» **What you will do**
Pull every line that holds the word "height" from the entries.

» **Source data**
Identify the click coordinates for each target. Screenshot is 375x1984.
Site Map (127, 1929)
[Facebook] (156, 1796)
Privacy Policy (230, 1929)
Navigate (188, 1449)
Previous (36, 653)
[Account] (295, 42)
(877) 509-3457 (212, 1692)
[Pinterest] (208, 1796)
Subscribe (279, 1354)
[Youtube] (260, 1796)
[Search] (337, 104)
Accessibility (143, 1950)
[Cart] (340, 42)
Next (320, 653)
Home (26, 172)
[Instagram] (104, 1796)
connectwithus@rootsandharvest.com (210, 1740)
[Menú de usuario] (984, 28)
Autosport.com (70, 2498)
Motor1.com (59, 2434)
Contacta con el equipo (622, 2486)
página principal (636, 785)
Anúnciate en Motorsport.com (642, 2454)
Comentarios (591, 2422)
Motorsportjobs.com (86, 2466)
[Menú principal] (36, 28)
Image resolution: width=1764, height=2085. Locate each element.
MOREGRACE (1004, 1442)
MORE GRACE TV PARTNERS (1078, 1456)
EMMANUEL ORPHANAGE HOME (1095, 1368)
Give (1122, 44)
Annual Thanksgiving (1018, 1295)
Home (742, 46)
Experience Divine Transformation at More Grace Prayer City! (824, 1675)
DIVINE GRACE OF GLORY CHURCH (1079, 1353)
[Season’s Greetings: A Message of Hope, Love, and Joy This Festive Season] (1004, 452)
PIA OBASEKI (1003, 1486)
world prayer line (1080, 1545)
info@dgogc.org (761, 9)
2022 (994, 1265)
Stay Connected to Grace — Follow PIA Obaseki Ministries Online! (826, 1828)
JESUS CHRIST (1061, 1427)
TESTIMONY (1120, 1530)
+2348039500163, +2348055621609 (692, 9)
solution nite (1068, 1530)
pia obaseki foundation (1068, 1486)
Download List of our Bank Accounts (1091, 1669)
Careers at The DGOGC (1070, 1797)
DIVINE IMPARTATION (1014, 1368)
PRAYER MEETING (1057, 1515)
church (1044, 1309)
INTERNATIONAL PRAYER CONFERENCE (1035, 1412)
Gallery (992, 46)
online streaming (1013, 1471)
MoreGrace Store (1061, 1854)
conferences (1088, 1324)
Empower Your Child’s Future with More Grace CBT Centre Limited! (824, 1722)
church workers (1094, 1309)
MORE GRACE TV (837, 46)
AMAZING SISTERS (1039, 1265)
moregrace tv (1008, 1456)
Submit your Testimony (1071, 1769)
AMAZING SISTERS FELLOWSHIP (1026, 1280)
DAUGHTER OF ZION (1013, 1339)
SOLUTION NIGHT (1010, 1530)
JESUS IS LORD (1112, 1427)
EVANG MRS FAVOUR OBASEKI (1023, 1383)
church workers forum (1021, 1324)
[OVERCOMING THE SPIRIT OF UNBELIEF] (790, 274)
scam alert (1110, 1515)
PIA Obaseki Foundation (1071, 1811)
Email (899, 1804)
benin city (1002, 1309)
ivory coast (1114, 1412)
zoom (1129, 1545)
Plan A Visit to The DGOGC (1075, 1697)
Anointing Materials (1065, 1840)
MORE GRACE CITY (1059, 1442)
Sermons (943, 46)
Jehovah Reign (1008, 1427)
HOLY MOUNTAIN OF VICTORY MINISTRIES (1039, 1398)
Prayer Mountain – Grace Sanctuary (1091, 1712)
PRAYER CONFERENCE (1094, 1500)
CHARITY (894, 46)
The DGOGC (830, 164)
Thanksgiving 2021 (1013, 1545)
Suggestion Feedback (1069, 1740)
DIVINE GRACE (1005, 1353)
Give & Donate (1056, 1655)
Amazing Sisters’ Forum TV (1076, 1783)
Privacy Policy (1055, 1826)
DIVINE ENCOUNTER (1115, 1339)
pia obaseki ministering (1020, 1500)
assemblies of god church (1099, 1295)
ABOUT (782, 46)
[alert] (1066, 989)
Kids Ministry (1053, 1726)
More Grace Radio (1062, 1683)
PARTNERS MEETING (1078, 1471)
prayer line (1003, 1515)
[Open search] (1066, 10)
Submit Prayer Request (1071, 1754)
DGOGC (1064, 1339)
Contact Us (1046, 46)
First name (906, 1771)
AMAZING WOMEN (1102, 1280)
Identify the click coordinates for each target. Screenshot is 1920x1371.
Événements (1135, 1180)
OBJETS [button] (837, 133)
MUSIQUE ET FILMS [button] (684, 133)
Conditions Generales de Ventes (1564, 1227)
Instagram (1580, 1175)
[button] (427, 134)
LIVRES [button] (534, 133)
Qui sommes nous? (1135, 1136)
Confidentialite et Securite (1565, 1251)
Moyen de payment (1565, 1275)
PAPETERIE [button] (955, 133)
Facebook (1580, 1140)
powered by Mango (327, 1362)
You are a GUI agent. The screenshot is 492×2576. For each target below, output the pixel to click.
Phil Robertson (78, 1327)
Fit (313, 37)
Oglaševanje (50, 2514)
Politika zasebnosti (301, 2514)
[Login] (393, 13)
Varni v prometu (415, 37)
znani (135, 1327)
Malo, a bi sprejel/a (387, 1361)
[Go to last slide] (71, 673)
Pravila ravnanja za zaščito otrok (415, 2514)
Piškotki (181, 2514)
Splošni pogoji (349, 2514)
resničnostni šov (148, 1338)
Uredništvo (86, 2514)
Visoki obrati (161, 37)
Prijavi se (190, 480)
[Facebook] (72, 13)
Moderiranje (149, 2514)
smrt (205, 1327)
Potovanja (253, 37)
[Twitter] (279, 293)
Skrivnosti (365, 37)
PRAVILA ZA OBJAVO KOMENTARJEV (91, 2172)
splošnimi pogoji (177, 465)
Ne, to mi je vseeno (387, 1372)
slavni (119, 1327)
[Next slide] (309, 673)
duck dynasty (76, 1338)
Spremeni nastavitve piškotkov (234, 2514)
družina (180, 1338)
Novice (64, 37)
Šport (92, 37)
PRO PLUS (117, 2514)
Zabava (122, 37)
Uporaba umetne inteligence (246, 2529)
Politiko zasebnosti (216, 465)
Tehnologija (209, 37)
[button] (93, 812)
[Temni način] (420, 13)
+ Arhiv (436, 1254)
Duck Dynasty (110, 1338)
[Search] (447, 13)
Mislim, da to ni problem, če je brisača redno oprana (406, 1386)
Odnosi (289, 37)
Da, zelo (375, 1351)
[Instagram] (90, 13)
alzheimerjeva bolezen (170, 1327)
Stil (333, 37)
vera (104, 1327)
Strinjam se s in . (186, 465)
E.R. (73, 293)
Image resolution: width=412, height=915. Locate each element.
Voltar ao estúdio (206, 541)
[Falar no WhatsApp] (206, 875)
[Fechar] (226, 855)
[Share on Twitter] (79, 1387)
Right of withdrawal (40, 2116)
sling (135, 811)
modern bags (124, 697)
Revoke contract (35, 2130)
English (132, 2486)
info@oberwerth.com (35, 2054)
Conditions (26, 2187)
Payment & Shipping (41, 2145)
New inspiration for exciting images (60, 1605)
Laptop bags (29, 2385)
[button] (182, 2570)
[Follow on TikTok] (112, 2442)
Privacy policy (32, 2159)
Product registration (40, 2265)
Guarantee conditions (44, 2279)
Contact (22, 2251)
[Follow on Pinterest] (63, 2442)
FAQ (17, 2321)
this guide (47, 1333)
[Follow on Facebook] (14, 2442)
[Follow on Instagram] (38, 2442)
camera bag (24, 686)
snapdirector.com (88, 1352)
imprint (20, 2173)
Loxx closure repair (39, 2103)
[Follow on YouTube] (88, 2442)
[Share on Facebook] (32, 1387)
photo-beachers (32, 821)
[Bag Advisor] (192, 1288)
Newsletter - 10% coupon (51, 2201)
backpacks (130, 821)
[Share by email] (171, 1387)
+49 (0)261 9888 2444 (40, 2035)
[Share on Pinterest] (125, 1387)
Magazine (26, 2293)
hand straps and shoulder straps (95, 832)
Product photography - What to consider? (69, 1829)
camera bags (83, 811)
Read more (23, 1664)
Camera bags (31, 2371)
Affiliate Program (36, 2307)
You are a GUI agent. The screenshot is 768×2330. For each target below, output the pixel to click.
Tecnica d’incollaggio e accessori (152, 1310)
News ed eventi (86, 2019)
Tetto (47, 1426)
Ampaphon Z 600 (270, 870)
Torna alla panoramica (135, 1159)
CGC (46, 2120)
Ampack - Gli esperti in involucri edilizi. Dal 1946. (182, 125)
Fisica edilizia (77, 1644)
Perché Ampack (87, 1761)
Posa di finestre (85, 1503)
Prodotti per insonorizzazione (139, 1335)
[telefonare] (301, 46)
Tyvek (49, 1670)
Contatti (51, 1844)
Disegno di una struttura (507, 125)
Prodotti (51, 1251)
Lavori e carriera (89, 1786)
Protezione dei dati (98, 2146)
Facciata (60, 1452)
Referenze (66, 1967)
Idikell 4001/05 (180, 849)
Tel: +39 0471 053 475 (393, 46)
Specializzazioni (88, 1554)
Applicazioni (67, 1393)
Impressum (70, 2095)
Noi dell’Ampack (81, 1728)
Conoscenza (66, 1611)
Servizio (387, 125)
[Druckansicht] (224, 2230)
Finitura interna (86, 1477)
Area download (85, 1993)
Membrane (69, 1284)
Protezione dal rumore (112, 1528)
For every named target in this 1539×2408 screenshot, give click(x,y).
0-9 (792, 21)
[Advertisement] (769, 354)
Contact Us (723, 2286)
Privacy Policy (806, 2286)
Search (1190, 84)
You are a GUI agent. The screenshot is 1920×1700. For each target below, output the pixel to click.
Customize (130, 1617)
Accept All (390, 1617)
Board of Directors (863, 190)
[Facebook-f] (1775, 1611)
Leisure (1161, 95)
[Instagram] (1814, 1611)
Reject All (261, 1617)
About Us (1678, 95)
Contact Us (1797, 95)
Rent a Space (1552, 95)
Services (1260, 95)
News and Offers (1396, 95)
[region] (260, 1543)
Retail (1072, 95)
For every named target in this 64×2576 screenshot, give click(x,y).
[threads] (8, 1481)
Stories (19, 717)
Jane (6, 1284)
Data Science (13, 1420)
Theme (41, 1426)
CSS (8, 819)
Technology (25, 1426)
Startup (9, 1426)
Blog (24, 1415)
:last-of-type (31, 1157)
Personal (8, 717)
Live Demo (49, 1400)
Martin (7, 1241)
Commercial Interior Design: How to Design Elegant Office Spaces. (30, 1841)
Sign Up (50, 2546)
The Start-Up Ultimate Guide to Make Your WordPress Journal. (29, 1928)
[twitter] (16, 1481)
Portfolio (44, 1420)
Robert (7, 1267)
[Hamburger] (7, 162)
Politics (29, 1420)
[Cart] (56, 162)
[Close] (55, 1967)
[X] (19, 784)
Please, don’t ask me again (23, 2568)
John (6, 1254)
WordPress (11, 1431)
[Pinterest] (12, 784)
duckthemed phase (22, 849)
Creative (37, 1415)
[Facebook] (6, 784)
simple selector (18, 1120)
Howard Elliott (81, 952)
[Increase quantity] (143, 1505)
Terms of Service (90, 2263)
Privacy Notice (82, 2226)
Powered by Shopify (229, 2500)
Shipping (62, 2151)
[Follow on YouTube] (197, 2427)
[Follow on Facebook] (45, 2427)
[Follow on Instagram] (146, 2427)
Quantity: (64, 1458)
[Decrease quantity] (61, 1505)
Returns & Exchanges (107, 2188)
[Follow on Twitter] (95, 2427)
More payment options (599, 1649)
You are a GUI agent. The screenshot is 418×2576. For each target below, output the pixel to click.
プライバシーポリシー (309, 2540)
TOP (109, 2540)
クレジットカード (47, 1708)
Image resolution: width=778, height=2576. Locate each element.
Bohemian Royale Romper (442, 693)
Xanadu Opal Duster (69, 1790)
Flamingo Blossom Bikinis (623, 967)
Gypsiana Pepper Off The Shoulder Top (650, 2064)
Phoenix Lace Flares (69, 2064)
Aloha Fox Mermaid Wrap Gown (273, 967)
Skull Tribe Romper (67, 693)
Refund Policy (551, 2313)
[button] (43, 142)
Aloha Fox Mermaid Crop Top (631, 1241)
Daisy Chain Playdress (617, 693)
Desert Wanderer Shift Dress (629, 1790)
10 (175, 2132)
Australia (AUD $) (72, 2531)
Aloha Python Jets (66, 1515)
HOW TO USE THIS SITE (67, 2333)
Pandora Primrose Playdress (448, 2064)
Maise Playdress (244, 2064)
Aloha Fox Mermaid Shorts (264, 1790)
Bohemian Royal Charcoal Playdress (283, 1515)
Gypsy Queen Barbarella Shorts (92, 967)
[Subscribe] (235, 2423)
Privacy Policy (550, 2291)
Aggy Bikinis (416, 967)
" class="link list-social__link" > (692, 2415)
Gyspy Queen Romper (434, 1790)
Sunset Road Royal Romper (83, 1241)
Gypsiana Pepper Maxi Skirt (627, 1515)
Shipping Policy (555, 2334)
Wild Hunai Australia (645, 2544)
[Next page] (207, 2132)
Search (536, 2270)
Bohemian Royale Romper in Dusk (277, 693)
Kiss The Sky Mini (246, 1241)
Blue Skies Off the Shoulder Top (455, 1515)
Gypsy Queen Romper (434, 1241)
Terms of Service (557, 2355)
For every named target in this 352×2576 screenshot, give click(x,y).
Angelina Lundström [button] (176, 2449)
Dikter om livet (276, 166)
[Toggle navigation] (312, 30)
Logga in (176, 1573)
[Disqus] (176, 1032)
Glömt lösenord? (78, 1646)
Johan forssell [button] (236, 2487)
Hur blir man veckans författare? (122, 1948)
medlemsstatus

» **Output for this task**
Image resolution: width=1764, height=2085. Locate each element.
Image resolution: width=412, height=915. Locate each element.
Image resolution: width=778, height=2576. Locate each element.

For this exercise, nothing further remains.